§ Work instructions:
From the records below, copy each line that has the word "Enable" in it.

§ Data supplied:

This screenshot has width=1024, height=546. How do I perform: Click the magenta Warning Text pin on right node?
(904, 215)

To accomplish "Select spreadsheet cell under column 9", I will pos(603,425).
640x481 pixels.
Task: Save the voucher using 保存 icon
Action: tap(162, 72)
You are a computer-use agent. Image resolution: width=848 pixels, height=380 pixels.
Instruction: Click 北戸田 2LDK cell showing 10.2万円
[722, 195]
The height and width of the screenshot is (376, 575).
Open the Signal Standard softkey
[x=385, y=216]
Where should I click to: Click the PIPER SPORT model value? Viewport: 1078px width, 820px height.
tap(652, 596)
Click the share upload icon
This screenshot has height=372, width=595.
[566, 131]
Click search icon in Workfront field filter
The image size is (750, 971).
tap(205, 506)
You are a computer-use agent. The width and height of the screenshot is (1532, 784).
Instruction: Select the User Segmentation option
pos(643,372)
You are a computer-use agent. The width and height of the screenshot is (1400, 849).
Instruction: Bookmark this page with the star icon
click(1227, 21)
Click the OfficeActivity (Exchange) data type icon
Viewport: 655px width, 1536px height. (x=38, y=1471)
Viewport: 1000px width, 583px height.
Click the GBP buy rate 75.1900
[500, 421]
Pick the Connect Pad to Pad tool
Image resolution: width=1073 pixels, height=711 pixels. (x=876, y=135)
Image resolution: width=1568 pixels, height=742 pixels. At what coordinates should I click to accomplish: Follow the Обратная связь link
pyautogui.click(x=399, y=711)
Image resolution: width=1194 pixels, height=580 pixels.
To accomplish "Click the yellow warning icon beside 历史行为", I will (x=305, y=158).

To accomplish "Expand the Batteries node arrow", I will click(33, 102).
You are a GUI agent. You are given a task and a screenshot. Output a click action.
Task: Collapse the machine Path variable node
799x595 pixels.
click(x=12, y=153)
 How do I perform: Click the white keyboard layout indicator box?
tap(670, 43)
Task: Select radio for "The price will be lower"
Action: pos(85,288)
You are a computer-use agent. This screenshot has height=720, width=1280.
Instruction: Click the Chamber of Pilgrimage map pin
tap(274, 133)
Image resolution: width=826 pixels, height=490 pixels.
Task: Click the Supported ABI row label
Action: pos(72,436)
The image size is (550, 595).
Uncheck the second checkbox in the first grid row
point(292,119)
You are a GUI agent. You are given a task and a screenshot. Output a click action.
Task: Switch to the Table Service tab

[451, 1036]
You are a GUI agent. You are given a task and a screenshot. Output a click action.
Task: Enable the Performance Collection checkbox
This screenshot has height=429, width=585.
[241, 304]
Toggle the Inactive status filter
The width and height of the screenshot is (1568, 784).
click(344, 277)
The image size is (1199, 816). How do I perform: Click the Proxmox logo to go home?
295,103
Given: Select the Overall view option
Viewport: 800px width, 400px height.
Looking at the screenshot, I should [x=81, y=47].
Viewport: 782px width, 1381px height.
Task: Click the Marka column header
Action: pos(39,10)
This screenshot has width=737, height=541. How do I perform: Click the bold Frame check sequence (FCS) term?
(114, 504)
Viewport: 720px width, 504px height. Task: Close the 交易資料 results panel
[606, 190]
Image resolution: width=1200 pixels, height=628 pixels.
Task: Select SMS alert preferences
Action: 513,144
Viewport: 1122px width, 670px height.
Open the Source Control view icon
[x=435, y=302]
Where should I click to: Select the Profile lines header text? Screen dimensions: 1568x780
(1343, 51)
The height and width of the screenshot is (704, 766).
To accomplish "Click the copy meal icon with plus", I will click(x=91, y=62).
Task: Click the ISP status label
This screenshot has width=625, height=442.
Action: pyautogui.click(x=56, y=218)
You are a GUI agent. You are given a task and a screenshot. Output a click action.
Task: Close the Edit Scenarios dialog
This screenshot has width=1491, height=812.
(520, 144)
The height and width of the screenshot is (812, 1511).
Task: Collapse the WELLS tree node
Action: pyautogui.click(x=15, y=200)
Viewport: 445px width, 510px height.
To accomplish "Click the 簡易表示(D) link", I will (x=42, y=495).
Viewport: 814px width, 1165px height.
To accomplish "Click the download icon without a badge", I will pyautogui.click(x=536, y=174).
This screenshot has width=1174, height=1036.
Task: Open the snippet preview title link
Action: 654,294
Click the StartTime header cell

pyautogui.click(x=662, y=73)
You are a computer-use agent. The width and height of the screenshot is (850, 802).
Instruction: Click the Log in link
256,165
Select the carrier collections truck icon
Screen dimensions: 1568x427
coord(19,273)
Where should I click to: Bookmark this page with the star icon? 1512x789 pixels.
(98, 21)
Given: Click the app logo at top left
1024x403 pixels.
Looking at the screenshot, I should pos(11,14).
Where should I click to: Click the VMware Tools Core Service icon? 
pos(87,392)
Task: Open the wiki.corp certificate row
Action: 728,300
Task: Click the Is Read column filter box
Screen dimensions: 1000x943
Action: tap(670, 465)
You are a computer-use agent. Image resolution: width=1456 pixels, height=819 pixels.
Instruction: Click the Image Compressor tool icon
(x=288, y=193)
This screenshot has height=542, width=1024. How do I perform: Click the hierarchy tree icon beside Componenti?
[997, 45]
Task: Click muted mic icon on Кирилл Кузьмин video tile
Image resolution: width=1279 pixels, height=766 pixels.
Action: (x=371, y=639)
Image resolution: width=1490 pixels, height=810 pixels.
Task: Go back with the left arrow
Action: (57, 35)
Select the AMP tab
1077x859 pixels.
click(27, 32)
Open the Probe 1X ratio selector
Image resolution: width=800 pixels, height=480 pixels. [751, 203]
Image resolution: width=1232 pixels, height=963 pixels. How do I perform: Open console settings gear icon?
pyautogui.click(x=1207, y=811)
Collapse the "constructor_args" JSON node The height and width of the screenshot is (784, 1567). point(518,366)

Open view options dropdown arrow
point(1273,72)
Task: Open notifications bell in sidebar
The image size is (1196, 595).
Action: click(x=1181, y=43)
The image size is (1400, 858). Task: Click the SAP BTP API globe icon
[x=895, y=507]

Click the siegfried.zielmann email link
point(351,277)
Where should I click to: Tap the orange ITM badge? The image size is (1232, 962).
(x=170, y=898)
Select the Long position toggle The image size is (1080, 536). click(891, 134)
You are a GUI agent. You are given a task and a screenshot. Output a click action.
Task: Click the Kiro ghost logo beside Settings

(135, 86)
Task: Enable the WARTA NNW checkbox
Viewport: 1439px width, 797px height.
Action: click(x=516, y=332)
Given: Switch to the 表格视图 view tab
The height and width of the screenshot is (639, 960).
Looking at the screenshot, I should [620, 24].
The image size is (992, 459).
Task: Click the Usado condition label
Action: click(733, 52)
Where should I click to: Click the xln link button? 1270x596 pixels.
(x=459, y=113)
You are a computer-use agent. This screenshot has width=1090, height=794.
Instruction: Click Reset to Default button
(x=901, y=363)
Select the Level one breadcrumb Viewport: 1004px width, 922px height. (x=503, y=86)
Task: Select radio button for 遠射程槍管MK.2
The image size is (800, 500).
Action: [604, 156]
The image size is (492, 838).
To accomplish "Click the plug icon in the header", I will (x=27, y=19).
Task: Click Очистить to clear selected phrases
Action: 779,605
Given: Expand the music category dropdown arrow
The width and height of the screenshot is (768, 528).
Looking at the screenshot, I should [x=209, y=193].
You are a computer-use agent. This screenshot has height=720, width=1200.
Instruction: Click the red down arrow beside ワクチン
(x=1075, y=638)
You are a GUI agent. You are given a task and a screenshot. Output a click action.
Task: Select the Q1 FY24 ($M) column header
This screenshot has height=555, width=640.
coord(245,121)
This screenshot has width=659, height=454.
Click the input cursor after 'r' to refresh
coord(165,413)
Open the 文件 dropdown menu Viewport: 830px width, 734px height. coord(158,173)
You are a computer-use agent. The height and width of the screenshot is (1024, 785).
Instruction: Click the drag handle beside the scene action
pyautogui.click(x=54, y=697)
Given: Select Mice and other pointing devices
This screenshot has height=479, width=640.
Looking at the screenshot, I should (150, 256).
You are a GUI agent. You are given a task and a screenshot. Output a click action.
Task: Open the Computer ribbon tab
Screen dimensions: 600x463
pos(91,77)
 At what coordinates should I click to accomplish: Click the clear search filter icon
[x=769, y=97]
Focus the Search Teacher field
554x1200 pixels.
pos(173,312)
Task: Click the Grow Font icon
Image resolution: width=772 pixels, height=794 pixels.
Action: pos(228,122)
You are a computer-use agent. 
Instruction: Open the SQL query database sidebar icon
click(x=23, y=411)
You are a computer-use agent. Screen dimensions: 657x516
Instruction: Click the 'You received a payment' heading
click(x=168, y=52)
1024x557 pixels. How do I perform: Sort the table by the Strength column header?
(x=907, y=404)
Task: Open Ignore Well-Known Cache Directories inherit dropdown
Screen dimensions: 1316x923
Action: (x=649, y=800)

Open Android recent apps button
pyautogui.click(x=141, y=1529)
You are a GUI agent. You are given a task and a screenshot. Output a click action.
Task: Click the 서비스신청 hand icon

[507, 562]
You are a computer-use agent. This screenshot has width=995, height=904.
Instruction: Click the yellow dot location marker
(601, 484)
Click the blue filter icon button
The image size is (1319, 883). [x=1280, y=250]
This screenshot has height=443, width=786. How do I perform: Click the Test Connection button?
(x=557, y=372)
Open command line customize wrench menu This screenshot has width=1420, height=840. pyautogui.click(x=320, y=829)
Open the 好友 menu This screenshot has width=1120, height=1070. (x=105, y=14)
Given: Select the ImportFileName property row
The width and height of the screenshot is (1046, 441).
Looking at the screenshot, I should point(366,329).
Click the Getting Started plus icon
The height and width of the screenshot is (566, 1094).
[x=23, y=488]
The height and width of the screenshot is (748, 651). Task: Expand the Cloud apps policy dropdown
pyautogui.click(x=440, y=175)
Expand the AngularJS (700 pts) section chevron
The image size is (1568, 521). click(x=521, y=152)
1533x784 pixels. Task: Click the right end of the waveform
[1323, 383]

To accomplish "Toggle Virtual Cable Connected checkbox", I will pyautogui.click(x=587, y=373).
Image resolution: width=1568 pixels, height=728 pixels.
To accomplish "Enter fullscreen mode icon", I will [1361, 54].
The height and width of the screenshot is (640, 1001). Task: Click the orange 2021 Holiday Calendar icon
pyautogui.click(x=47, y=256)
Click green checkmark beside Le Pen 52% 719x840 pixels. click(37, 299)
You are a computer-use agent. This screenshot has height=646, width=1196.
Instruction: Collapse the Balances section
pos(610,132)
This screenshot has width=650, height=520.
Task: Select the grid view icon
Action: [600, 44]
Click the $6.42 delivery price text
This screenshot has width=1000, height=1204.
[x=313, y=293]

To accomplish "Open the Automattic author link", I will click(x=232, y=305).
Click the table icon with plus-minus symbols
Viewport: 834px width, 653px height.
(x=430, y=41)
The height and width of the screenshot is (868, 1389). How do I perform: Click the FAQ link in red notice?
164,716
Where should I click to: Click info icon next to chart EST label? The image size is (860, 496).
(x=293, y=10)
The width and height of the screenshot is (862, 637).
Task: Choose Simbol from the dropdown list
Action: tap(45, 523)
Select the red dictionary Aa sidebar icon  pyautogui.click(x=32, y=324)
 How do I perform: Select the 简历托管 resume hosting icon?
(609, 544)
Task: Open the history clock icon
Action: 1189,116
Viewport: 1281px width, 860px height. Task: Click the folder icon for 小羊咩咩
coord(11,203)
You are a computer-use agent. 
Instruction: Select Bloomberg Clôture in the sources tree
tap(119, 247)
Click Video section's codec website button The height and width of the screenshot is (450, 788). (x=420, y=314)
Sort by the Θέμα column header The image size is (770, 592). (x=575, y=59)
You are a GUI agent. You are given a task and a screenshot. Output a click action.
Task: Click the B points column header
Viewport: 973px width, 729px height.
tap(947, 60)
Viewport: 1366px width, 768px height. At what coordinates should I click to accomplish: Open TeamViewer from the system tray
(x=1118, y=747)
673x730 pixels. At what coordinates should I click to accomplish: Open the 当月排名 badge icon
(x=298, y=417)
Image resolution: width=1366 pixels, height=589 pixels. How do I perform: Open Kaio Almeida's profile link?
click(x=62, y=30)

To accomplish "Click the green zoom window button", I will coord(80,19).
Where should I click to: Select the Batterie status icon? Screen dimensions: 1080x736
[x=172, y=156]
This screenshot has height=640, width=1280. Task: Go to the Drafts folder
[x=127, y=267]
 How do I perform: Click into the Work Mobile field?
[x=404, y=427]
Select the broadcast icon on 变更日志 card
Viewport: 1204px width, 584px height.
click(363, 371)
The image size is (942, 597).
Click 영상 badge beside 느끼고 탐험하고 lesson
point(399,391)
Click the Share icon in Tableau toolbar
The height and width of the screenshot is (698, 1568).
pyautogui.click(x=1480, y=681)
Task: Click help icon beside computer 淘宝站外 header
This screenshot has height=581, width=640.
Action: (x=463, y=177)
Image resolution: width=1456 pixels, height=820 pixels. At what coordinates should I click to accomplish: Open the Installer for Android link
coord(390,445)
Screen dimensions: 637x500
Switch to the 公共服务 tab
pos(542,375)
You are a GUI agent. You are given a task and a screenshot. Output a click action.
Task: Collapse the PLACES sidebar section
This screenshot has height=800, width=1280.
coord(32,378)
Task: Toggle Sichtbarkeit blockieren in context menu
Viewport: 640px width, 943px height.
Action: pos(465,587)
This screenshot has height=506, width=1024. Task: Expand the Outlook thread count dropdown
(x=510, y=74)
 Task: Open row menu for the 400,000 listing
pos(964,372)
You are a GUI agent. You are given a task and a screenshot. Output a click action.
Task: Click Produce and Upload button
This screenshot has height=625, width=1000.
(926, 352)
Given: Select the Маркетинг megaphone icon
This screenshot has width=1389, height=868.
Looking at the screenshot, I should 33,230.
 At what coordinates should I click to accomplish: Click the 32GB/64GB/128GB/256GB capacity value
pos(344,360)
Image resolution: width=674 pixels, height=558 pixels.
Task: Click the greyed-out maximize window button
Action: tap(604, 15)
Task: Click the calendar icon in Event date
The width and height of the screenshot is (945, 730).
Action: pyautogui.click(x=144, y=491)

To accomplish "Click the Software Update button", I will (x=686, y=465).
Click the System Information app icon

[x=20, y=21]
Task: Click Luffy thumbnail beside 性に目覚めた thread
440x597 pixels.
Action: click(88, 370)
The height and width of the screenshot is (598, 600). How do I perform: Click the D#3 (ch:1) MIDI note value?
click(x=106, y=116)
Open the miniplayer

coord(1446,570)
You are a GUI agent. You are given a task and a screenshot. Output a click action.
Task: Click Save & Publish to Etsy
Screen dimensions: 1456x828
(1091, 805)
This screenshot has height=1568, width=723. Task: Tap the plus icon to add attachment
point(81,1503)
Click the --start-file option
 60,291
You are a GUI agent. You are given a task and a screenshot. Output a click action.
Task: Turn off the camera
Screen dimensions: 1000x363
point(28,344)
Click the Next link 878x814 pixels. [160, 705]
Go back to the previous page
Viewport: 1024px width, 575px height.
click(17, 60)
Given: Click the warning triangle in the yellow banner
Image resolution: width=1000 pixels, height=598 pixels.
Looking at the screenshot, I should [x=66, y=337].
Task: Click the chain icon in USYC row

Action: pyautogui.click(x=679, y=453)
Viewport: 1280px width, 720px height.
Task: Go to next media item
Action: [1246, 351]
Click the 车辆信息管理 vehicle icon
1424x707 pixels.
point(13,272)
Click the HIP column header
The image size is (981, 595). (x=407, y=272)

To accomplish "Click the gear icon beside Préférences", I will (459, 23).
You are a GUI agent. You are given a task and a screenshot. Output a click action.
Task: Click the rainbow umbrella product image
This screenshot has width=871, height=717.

§ Result of this task:
Task: Enable the Performance Collection checkbox
Task: Enable the WARTA NNW checkbox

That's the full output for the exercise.